Saved data entries:
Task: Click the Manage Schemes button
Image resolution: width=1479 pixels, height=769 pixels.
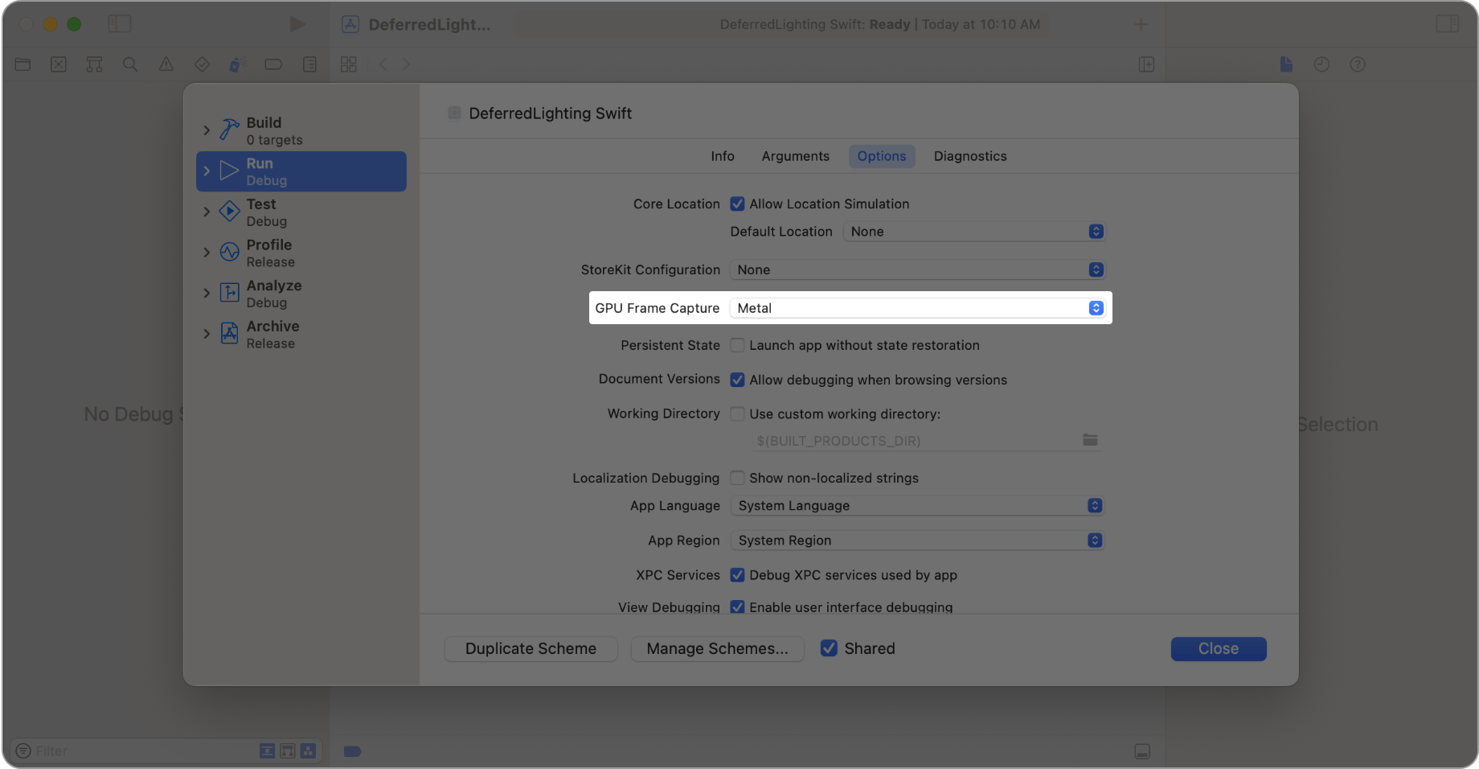Action: click(717, 648)
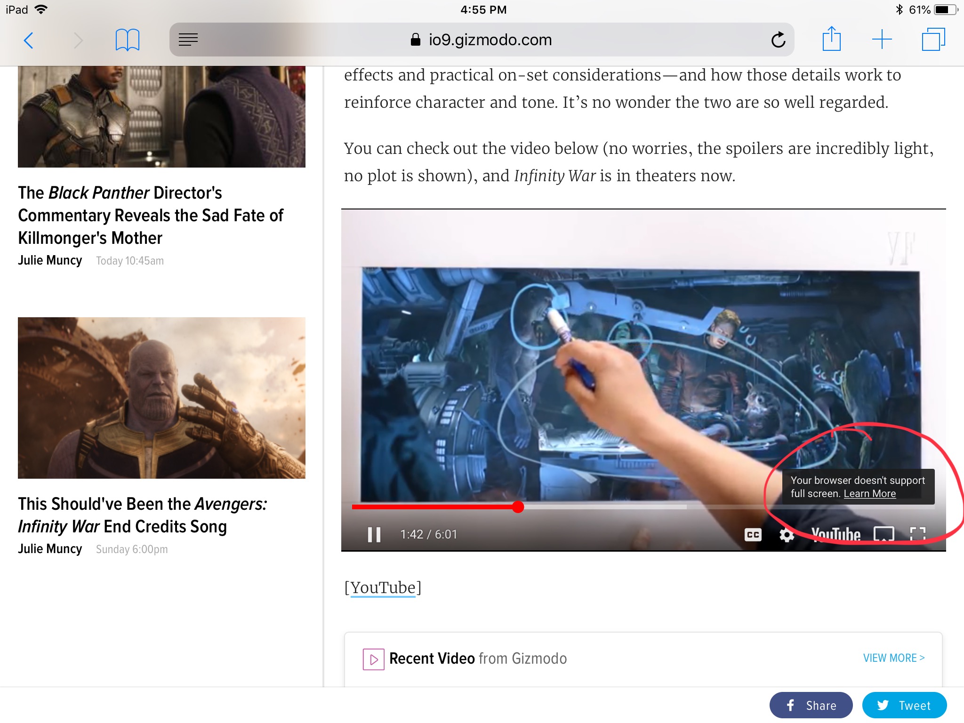
Task: Reload the page with refresh icon
Action: click(778, 40)
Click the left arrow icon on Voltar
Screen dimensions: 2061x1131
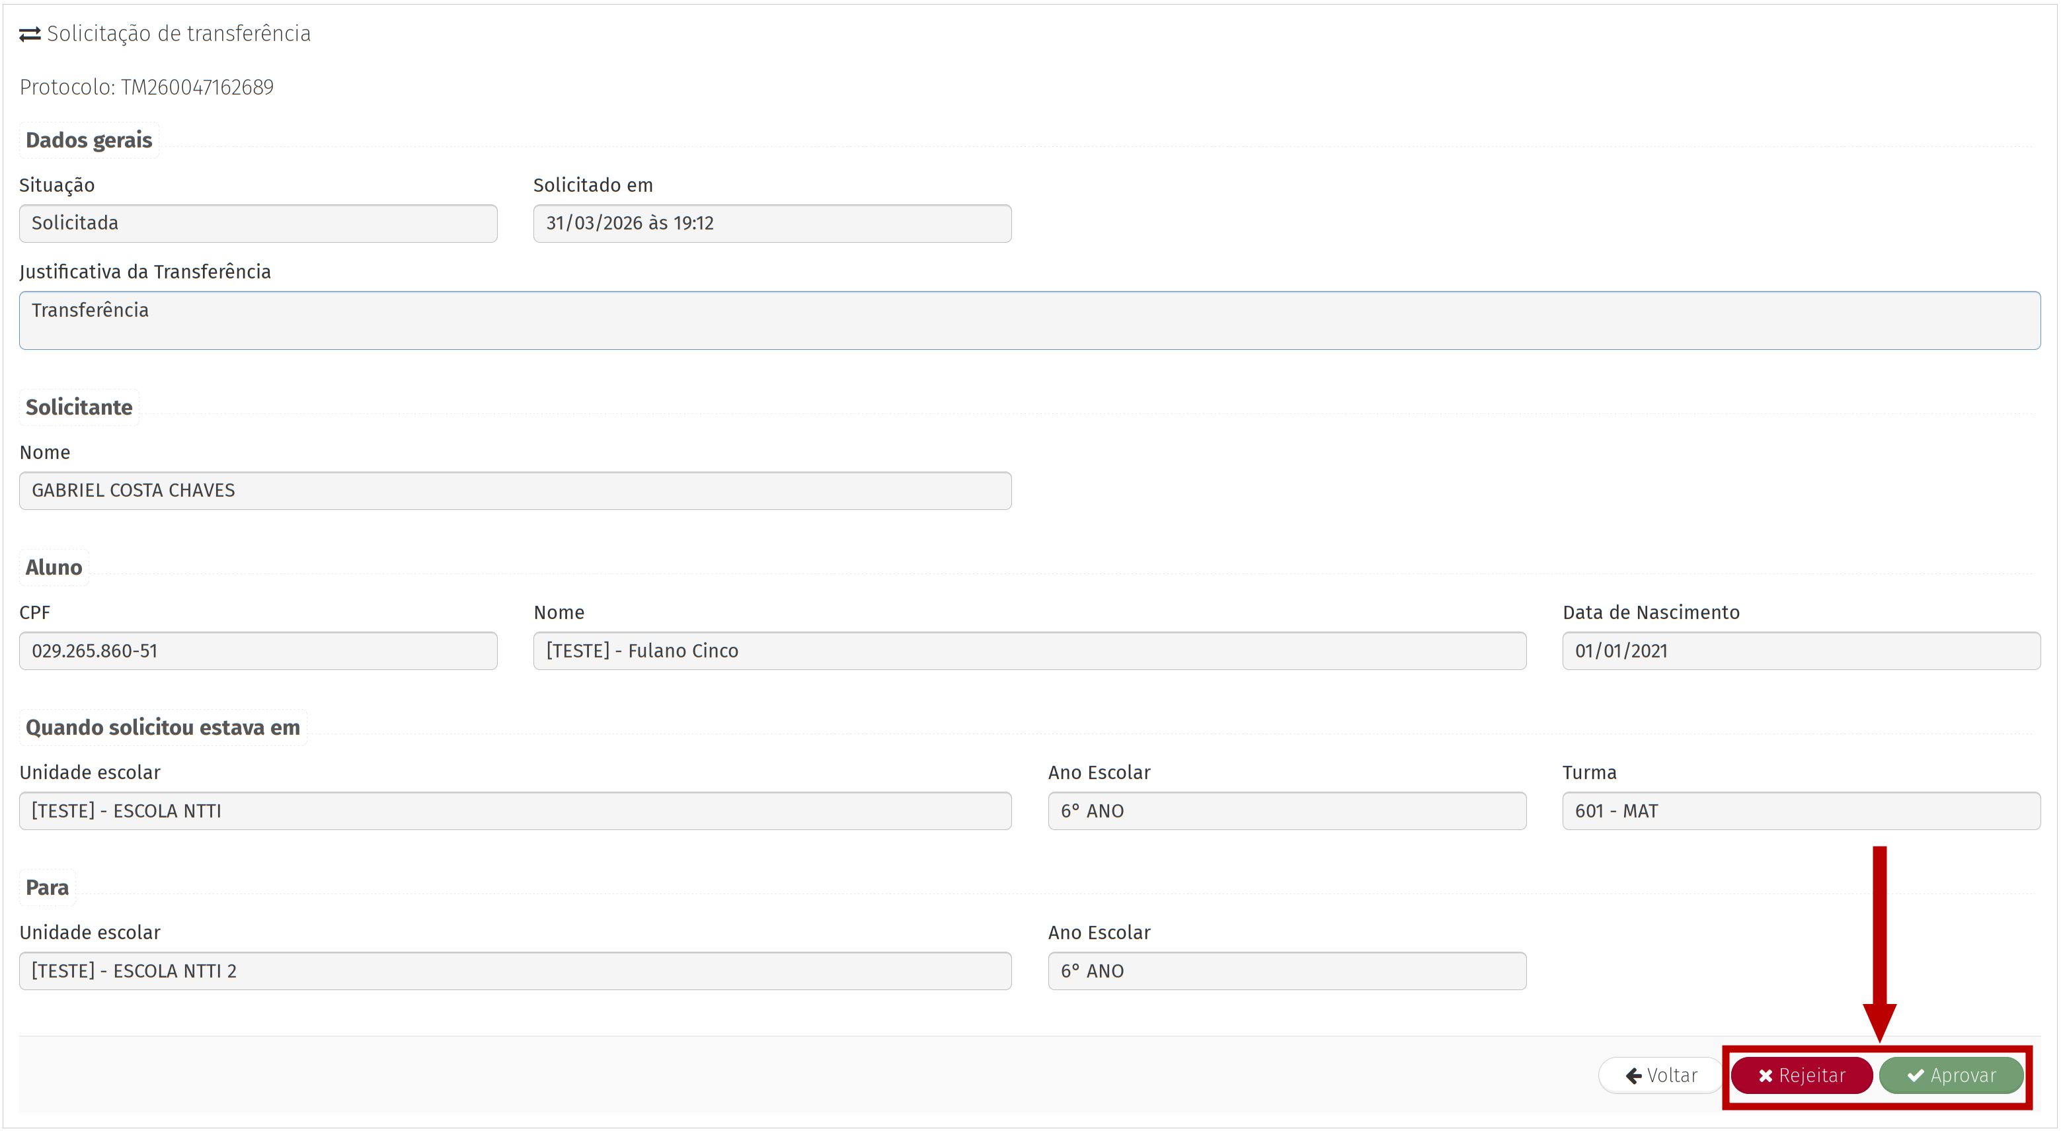point(1634,1076)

Assigned task:
Although the records hold pictures, return only what remains, word for word.

Response to this exercise:
Task: Click the Manage Schemes button
Image resolution: width=1479 pixels, height=769 pixels.
Action: click(717, 648)
Task: Reload the page with refresh icon
Action: click(778, 40)
Click the left arrow icon on Voltar
Screen dimensions: 2061x1131
point(1634,1076)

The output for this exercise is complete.